La nouvelle a cueilli à froid le monde des télécoms et de l'accès à Internet. Le président de la République réfléchit à une nouvelle taxe sur l'accès à Internet et la téléphonie mobile. Nicolas Sarkozy l'a annoncé ce mardi 8 janvier, à l'occasion d'une conférence de presse organisée à l'Elysée.

La mesure s'inscrit dans un projet de réforme de l'audiovisuel qui vise à supprimer totalement la publicité des chaînes publiques. Selon l'AFP, elle priverait France Télévisions d'une manne financière d'environ 800 millions d'euros (revenus publicitaires de 2007). Somme qu'il faudra bien trouver ailleurs.

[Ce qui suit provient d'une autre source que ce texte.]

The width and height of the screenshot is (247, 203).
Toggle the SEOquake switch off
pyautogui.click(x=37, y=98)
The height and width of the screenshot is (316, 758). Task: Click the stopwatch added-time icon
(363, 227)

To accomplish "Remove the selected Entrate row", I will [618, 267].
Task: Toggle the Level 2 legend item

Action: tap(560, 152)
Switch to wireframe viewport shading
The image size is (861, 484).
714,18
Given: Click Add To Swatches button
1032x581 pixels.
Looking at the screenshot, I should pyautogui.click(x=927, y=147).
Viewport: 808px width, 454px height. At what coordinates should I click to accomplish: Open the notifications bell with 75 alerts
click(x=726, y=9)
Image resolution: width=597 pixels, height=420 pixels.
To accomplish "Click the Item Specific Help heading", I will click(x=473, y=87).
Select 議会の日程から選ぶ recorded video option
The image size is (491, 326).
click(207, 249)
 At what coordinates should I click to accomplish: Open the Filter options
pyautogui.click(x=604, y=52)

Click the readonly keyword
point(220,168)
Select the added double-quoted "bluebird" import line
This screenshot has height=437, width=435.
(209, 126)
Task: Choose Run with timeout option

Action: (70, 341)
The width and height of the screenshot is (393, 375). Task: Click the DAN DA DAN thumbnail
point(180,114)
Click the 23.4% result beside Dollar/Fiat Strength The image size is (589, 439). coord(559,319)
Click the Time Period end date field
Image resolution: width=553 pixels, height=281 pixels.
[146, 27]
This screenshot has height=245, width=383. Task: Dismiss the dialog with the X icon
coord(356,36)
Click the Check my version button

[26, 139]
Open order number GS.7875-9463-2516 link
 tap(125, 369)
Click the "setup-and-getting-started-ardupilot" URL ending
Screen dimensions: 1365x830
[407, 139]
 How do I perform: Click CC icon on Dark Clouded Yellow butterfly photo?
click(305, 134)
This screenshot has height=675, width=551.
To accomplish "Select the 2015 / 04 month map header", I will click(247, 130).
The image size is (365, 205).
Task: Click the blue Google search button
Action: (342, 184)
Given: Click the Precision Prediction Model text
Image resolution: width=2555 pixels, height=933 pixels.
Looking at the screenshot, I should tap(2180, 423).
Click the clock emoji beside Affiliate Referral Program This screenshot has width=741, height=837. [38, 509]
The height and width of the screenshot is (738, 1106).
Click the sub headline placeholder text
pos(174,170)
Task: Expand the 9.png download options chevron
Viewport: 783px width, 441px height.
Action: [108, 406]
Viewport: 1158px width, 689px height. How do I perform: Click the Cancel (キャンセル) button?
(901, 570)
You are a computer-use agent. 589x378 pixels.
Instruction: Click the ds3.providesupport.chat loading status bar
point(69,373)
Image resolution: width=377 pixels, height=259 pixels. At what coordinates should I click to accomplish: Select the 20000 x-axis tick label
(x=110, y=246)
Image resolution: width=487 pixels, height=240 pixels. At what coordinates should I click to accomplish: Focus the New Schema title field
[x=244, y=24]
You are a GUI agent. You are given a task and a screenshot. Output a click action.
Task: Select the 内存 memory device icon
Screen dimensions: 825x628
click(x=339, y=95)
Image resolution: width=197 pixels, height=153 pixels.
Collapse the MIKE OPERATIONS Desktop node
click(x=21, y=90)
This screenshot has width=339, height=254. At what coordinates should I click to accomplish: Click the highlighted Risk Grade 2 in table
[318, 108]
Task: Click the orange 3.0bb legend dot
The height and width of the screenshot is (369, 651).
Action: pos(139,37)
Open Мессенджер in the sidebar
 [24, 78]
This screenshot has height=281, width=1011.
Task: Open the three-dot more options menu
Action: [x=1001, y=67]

Ailleurs, ce serait auprès des chaînes privées et des opérateurs télécoms. Le président de la République évoque ainsi la possibilité d'instaurer une taxe « sur les recettes publicitaires accrues des chaînes privées  » comme TF1, M6, BFM TV (groupe Nextradio TV, maison mère de 01net.com) mais aussi « une taxe infinitésimale sur le chiffre d'affaires de nouveaux moyens de communication comme la téléphonie mobile ou l'accès à Internet » .

Un projet encore flou

Mardi après-midi, les opérateurs télécoms et les FAI ne commentaient pas l'annonce. Mais, même si le projet est encore flou et n'en serait qu'au stade de la réflexion, il a de quoi les inquiéter. Du côté des chaînes privées, une ponction sur les revenus publicitaires n'aurait rien de dramatique, dans la mesure où elles profiteraient largement du report des budgets de réclames auparavant alloués à France Télévisions. D'ailleurs, les boursiers ne s'y sont pas trompés : les cours de bourse de TF1 et de M6 s'envolaient, mardi vers 16h30, respectivement de 11 et 7 %.

Les FAI et les opérateurs mobiles, eux, n'ont a priori rien a gagner dans l'opération. Par ailleurs, la mesure pourrait conduire à faire payer plusieurs fois le contribuable abonné à un service télécom : à travers la redevance audiovisuelle (116 euros par an et par foyer) et à travers ses abonnements Internet et téléphonique. Les opérateurs pourraient en effet être incités à répercuter la taxe, même « infinitésimale » , sur leurs tarifs. D'autant plus que ces derniers ont déjà été mis à contribution dans un autre dossier : celui du financement du cinéma.

En février 2007, le Parlement adoptait le projet de loi « Télévision du futur ». Celui-ci prévoit que les fournisseurs d'accès à Internet, désormais diffuseurs de télévision via l'ADSL, financent le cinéma par le biais du Compte de soutien de l'industrie des programmes audiovisuels (Cosip), au même titre que les chaînes de télévision. A l'époque, les FAI s'étaient fortement érigés contre cette disposition, Free n'hésitant pas à lâcher le terme de « taxe Internet » et de possibles répercussions sur les abonnés.

 

Une taxe sur la vidéo en ligne tombée à l'eau

En décembre dernier, les sénateurs rejetaient un amendement du projet de loi de finances rectificative pour 2007 voté par les députés. Celui-ci aurait pu aboutir à taxer les sites diffusant des vidéos, à hauteur de 2 % sur leurs recettes publicitaires, dans le cadre du financement du cinéma français.

Les sénateurs avaient considéré que cette mesure risquait de freiner l'essor de la vidéo en ligne. Un des auteurs de l'amendement, la députée UMP Marie-Hélène Des Esgaulx avait reconnu que son texte était mal rédigé, alors qu'il ne visait dans l'esprit que les services de vidéos à la demande.